* [The request] Please translate this sentence from the forum thread on Hardt Poodles into Spanish: "It's often said to shop for a breeder, not for a puppy."

* [Document segment]
------------------------------------------------

# Hardt Poodles in Texas



## helxi70 (Aug 9, 2017)

I've finally started my official search for an older minature poodle pup...so excited. My first email is to Hardt poodles. I found her on PoodleBreeders.com. Does anyone have one of her pups or knows of anyone?

She does health testing and conformation.

Thanks!


----------



## zooeysmom (Jan 3, 2014)

I recently recommended Hardt to someone--looks like a great breeder worth visiting/talking with.


----------



## helxi70 (Aug 9, 2017)

Thanks! Now I just hope she writes back. Maybe I shouldn't have said I never had a dog before...lol


----------



## zooeysmom (Jan 3, 2014)

helxi70 said:


> Thanks! Now I just hope she writes back. Maybe I shouldn't have said I never had a dog before...lol


If you don't hear back in a few days, call to follow up. That will let the breeder know you may not have had a dog before, but you are serious. Good luck


----------



## glorybeecosta (Nov 11, 2014)

helxi70 said:


> Thanks! Now I just hope she writes back. Maybe I shouldn't have said I never had a dog before...lol



I have gotten dogs from 15 months to 5 years, and I write the owner giving them my lifestyle, (have had dogs for years). Why I want the dog,how I plan to raise the dog, etc. I think just being honest and sincere with the breeder is the best. I think a good breeder is a good judge of a person looking for a dog. I get adults as I do not want to go through the puppy stage, and out of 6 adults never had a problem I could not handle and correct with a poodle, cannot say the same for terriers.


----------



## lily cd re (Jul 23, 2012)

Do follow up your email with a phone call if needed.


----------



## helxi70 (Aug 9, 2017)

I just spoke with the breeder and she was really nice. I won't be ready for a dog until January so I told her I would get in touch in a few months. The only thing is that she doesn't ship, which I totally understand, but it's much more inconvenient. 

In any case, glad I spoke to my first breeder. She explained many things with her line and breeding. She also spoke of the pups line and pedigree. I thought the conversation would be more about the individual puppy but whatever.

Thanks for all your support!


----------



## zooeysmom (Jan 3, 2014)

Sounds like a positive experience so far. It's hard to know much about the individual pups until temperament testing at 7 weeks. Much more typical to talk about what the lines are known for show-wise, health-wise., and temperament-wise because this tells you the type of puppy to expect. It's often said to shop for a breeder, not for a puppy. I reserved Frosty at 2 weeks old based on my trust of the breeder matching me with the right puppy in the litter.


----------



## helxi70 (Aug 9, 2017)

I'm looking for a mini between 8 months to 2 yrs. The one we talked about was 6 months. She did say he was sweet and smart. I will follow up with more detailed questions if it works out in a few months.

------------------------------------------------

* [Excerpted records]
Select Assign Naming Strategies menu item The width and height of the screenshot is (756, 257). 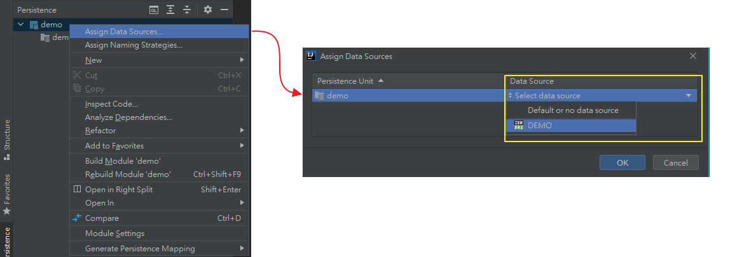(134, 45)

------------------------------------------------

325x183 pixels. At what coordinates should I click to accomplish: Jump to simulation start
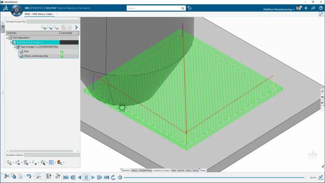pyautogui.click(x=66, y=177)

------------------------------------------------

* [Exercise solution] A menudo se dice que hay que buscar un criador, no un cachorro.